The Illegal Migrants (Determination by Tribunals) Act, 1981 (IMDT) was an Act of the Parliament of India enacted in 1983 by the Indira Gandhi government. It was struck down by the Supreme Court of India in 2005 in Sarbananda Sonowal v. Union of India.

The IMDT Act described the procedures to detect illegal immigrants (from Bangladesh) and expel them from Assam. The Act was pushed through mainly on the grounds that it provided special protections against undue harassment to the minorities affected by the Assam Agitation. This law was applicable to the state of Assam only whereas in other states, detection of foreigners is done under The Foreigners Act, 1946.

The act made it difficult to deport illegal immigrants from Assam.

==Salient features==
The Foreigners Act, 1946 defines a foreigner as a person who is not a citizen of India. Section 9 of the Act states that, where the nationality of a person is not evident as per preceding section 8, the onus of proving whether a person is a foreigner or not, shall lie upon such person.

However, under the Illegal Migrants (Determination by Tribunal ) (IMDT) Act, the burden of proving the citizenship or otherwise rested on the accuser and the police, not the accused. This was a major departure from the provisions of the Foreigners Act, 1946.

The accuser must reside within a 3 km radius of the accused, fill out a complaint form (a maximum of ten per accuser is allowed) and pay a fee of twenty five rupees.
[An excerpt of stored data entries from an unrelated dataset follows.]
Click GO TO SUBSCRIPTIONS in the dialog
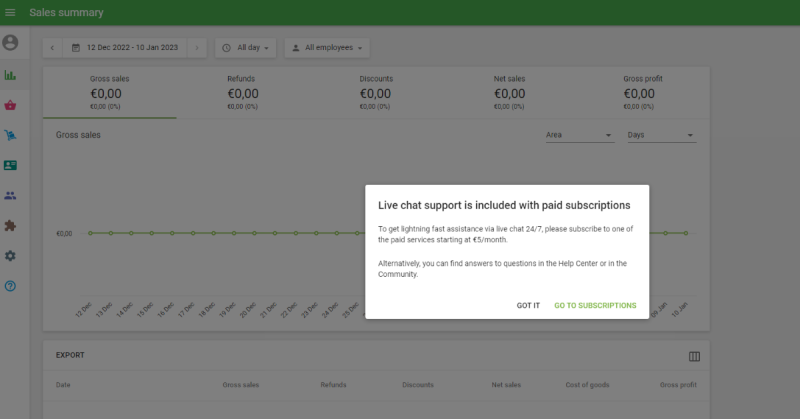The width and height of the screenshot is (800, 419). tap(595, 305)
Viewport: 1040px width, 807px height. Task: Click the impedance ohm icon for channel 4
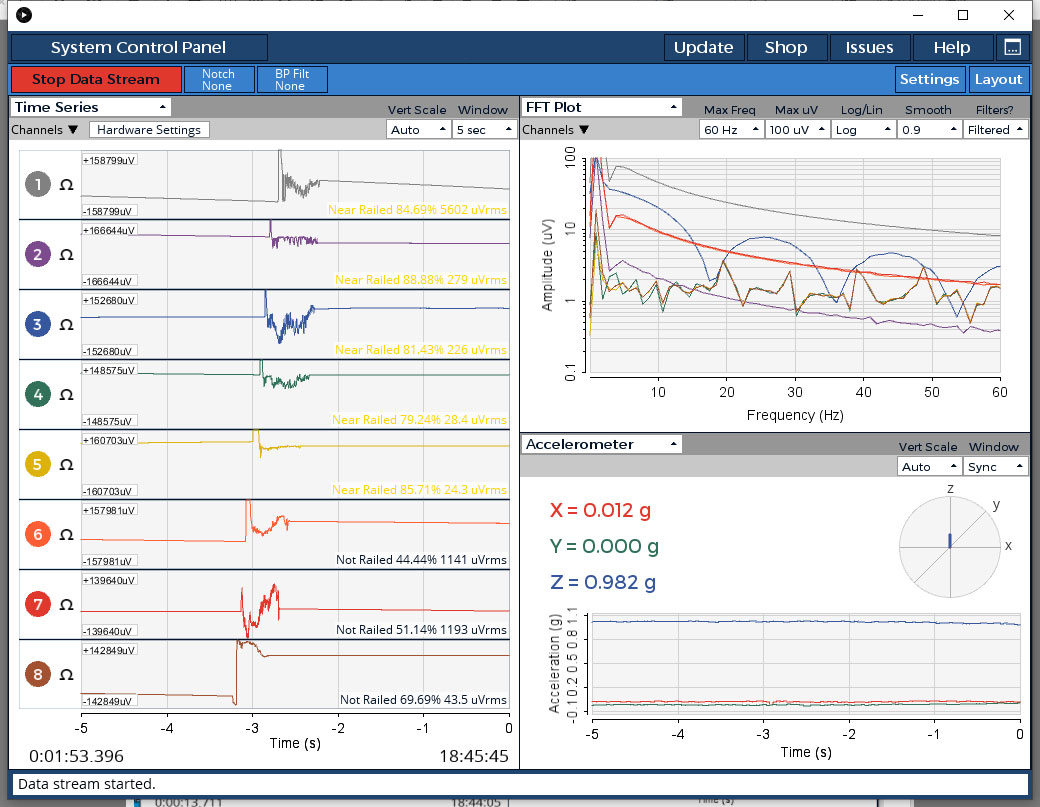point(67,394)
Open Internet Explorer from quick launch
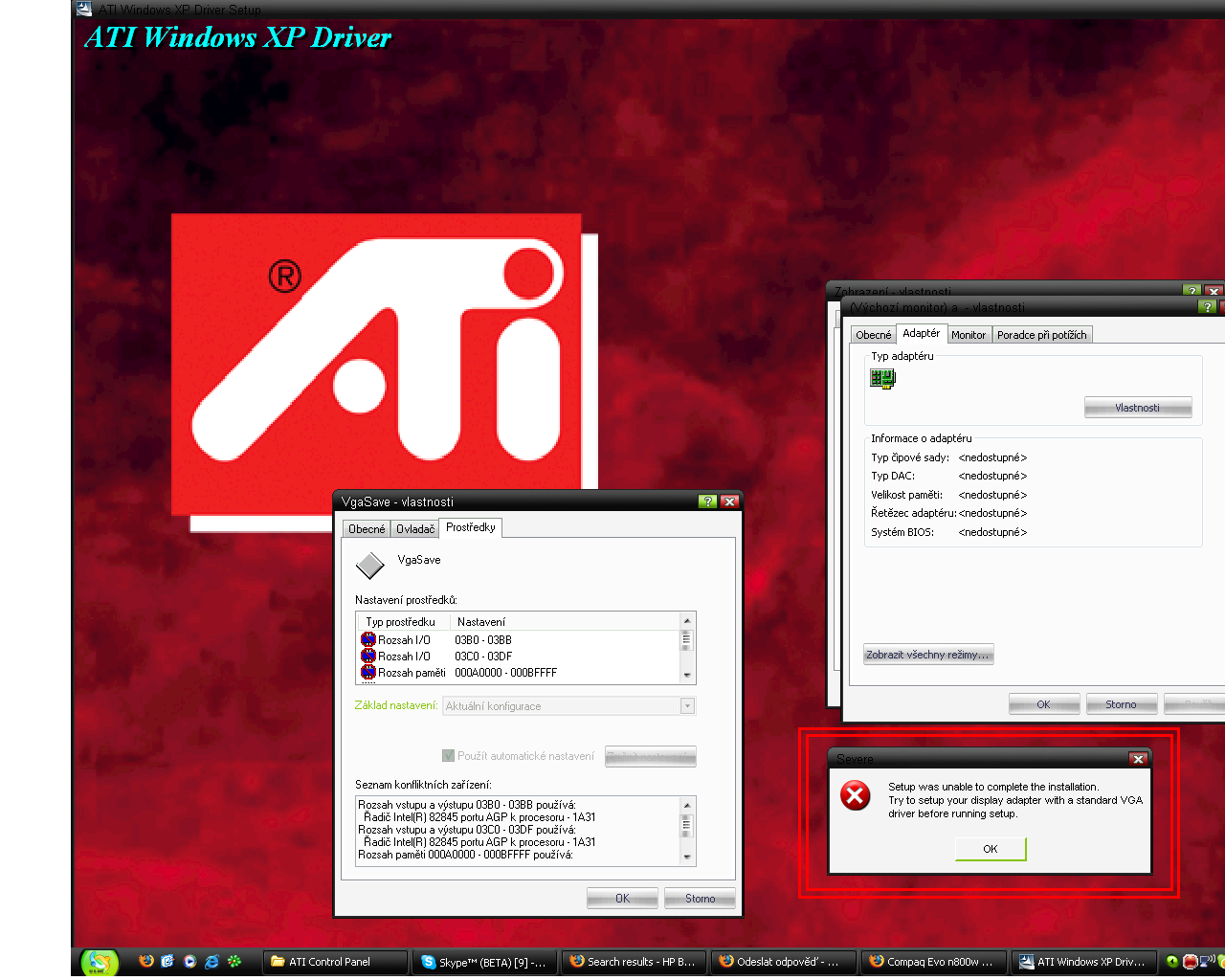The height and width of the screenshot is (980, 1225). 212,961
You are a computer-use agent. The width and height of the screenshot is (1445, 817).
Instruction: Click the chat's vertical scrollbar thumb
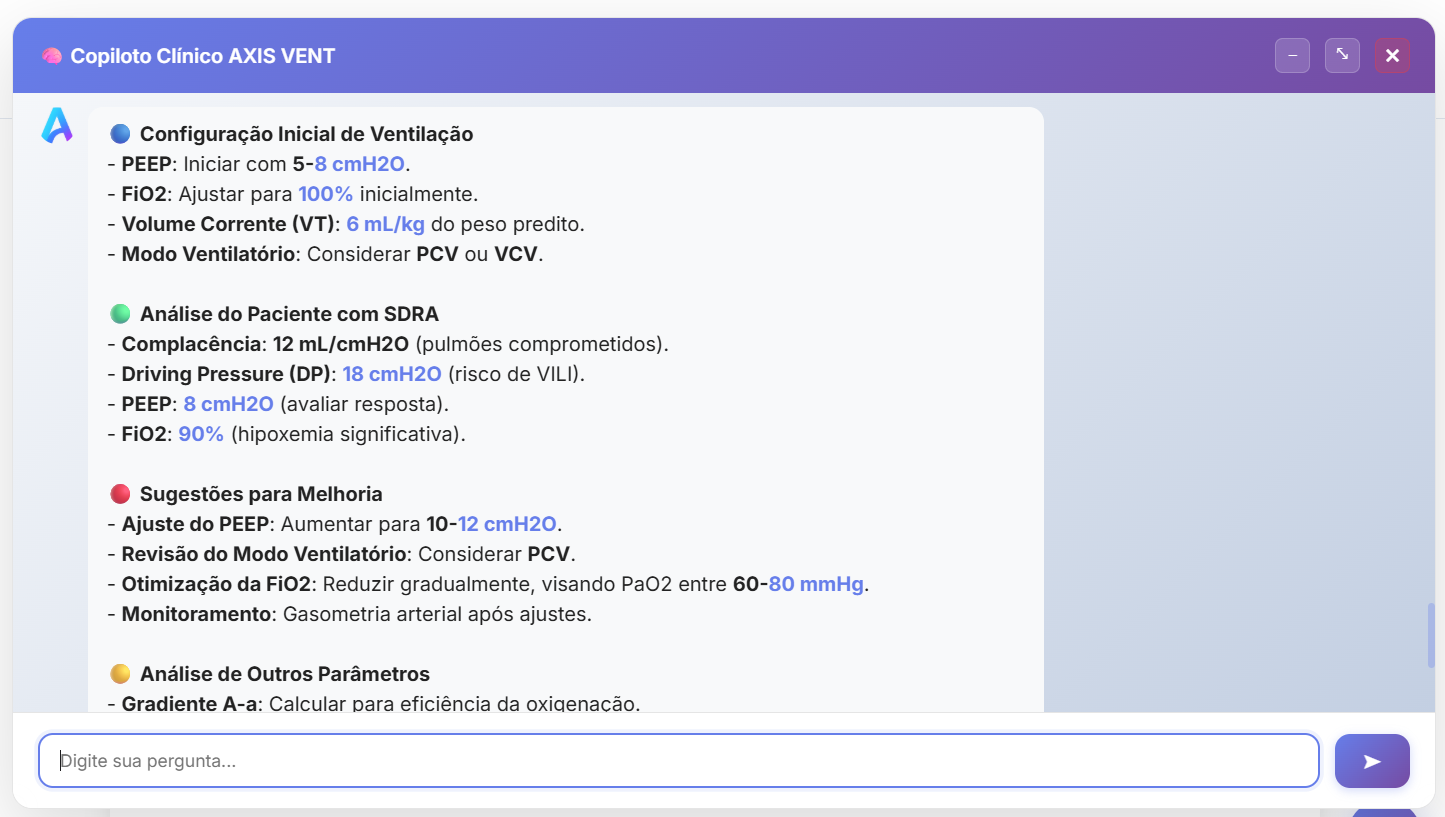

If a suspected illegal migrant is thus successfully accused, he is required by the Act to simply produce a ration card to prove his Indian citizenship.

And if a case made it past these requirements, a system of tribunals made up of retired judges would finally decide on deportation based on the facts.

The act also provided that 'if the application is found frivolous or vexatious' the Central Government may not accept it.

It excluded the migrants who entered India before 25 March 1971 from the illegal-migration accusation. And for post-1971 migrants too, the procedure for deporting was tough.

== Political Commentary ==
In 1991, an unnamed Asom Gana Parishad legislator described the act as follows:

But the Citizenship Act 1955, as amended on December 7, entails that the immigrants must first have their names registered. Besides, the mandatory gap of ten years is calculated from the date of registration. The process of detection of infiltraters is itself lopsided. The Illegal Migrants Detection Tribunal (IMDT) shifts the onus of responsibility not on the accused person but on the person / citizen who brings about the charge. Besides, the accuser has to pay fixed sum and must reside within a fixed area from the residence of the accused person. Such clause only makes a farce of the detection process. A review of the conditions spelt out by the organisation of non-political Muslims for its acceptance of the intensive revision of role bears perusal: Names of all Indian citizens whose claims were accepted in the 1993 revision of voters rolls but subsequently rejected during special revision in 1994, are to be automatically included in the proposed intensive revision. During the revision, all documents admissible under the Indian Evidence Act are accepted to prove linkage and citizenship, and the 1966 voters list be supplied to all political parties and organisation concerned. The CPM has strongly criticised this stand. Under the present circumstances, the Congress (I) Government appears to be enjoying the issue of the foreigners influx from Bangladesh and Nepal, especially the former when it accepted the 1971 revised roll, cannot be wished away. The most despicable of the Assam Accord provisions is the one that pertains to the disenfranchising immigrants coming to Assam between 1947-1975 for a period of just ten years, after which they automatically become citizens of India. Nowhere in the world does one come across such illogical propositions. The main AGP stalwarts now were the signatories on the accord from the agitators side. It were they who made this obnoxious provision a part and parcel of the upper hand.

==Supreme Court's views==
The Act was challenged by Sarbananda Sonowal in courts. In 2005 a three-judge Bench of the Supreme Court of India held that the Illegal Migrants (Determination by Tribunals) Act, 1983 and rules "has created the biggest hurdle and is the main impediment or barrier in the identification and deportation of illegal migrants" and struck down the Act.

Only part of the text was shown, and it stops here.